One of the main dilemmas the series explores is the problem of obeying orders. In the heat of battle sometimes obeying orders without question is a vital part of the process. However on other occasions the orders are either clearly mistaken or based on the wrong information. How do soldiers tell the two apart though? As their commanding officer points out, if troops start questioning their orders and superiors on a regular basis, the whole system falls apart.

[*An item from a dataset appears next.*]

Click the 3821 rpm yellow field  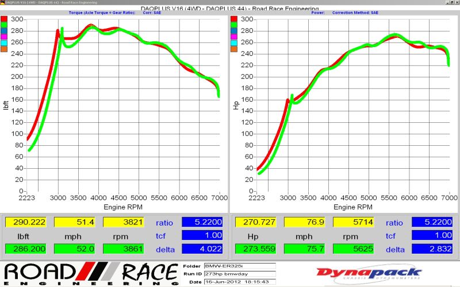pyautogui.click(x=122, y=222)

While the marines themselves are highly trained, they’re saddled with a lack of clear objectives, poor supplies and incompetent commanders. It’s almost become a cliché of how soldiers are lions led by donkeys, but in this case it appears to be true. Two of the three captains are hideously out of their depth, while the overall commander of the Recon Marines is nicknamed the Godfather and has the slightly scary habit of referring to himself in the third person. That and his tendency to keep talking about getting his troop ‘in the game’, means that the platoon are frequently sent on missions they’re neither equipped nor trained for. Give him his own helicopter fleet and he could be Colonel Kilgore from Apocalypse Now. Another problem they face is that they’ve only been assigned one translator between a whole division, and he’s been ordered to put a positive spin on everything he translates. As a result every Iraqi the Marines talk to tells them how much they love the Americans and how glad they are to be liberated.
The series also examines journalism during wartime. After losing the information war in their previous couple of conflicts, the US military settled on the solution of embedding journalists with the troops. The downside is that the reporters get to see their mistakes, however they also get to see how many of these errors are unavoidable in the fog of war. Citizens, including children, are accidentally killed almost routinely, while on other occasions whole villages are blown up due to the wrong information being given. In one memorable sequence the whole unit is mobilised because they think they see 140 enemy tanks approaching their position at night. It later becomes apparent that the lights they’ve seen moving towards them are actually a static town. By this point it’s too late of course and the US air force drops several tonnes of bombs on it.
One of the problems with the series is that a huge amount of military jargon is used so it often sounds like they’re talking in code. Luckily the DVD came with a handy booklet explaining it all, but I shudder to think what TV viewers made of it at the time. Another issue is that you’ve got to wonder if Evan Wright’s extremely positive portrayal of the troops is also influenced by the embedding. After all, if you’re spending every day with people who are saving your life on a regular basis, you’re probably going to see things from their perspective. Are the commanders really as incompetent as he makes them out to be? Possibly we’ll never really know.
The last episode deals with the beginning of the occupation proper, with the marines stationed in Baghdad. It quickly becomes clear that events are spinning out of control as they’re ordered not to stop the looting and instead allow the Iraqi’s to fight amongst themselves. This combined with the lack of food, water and other basic supplies means that the Americans are not welcomed as liberators. Many have since argued that allowing this anarchy helped create the insurgency. Telling people who are starving that they’ve been freed and now have democracy isn’t going to win friends and influence people.
Written and produced by David Simon and Ed Burns who created The Wire, Generation Kill has a similar visual aesthetic as well as featuring the same attention to detail when it comes to dialogue. What particularly stands out is the constant black humour in the face of death; a key survival mechanism for warriors having to deal with daily horrors. As a marine notes as they leave Baghdad, ‘We could be here till summer’. Another comments when an Iraqi is killed, ‘That’s a shame, he’d probably have loved democracy’.